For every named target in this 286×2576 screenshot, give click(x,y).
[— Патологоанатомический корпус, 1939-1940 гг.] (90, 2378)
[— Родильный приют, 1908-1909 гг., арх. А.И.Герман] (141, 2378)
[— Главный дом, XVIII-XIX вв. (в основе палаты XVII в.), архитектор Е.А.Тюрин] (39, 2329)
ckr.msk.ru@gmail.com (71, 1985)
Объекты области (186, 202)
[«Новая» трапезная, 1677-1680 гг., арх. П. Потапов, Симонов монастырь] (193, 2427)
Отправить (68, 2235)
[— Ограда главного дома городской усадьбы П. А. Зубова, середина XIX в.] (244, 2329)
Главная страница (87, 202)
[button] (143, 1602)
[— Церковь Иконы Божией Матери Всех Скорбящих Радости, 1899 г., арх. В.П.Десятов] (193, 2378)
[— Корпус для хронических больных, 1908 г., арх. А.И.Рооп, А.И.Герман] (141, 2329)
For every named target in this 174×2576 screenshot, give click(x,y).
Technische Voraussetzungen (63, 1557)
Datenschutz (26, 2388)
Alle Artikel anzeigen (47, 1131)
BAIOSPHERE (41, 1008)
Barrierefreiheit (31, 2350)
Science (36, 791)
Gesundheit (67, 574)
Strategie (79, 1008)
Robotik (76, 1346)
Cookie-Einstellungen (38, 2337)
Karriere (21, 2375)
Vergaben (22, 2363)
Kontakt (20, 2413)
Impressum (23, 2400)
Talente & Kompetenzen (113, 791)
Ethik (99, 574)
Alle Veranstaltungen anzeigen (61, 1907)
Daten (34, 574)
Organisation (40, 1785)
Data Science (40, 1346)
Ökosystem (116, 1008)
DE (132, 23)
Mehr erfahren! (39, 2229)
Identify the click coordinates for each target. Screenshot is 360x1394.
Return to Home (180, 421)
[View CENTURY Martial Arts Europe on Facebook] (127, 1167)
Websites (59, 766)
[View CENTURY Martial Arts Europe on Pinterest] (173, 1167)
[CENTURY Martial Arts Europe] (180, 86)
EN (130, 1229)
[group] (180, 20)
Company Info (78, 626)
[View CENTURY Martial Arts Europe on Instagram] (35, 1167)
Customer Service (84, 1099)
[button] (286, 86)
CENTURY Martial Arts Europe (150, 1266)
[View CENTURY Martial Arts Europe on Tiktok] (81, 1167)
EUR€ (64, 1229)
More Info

══════

Quote exactly the first line of the entries and every line after it, stopping with the line that contains "монастырь] (193, 2427)".

◆ **RESPONSE TO THIS EXERCISE**:
For every named target in this 286×2576 screenshot, give click(x,y).
[— Патологоанатомический корпус, 1939-1940 гг.] (90, 2378)
[— Родильный приют, 1908-1909 гг., арх. А.И.Герман] (141, 2378)
[— Главный дом, XVIII-XIX вв. (в основе палаты XVII в.), архитектор Е.А.Тюрин] (39, 2329)
ckr.msk.ru@gmail.com (71, 1985)
Объекты области (186, 202)
[«Новая» трапезная, 1677-1680 гг., арх. П. Потапов, Симонов монастырь] (193, 2427)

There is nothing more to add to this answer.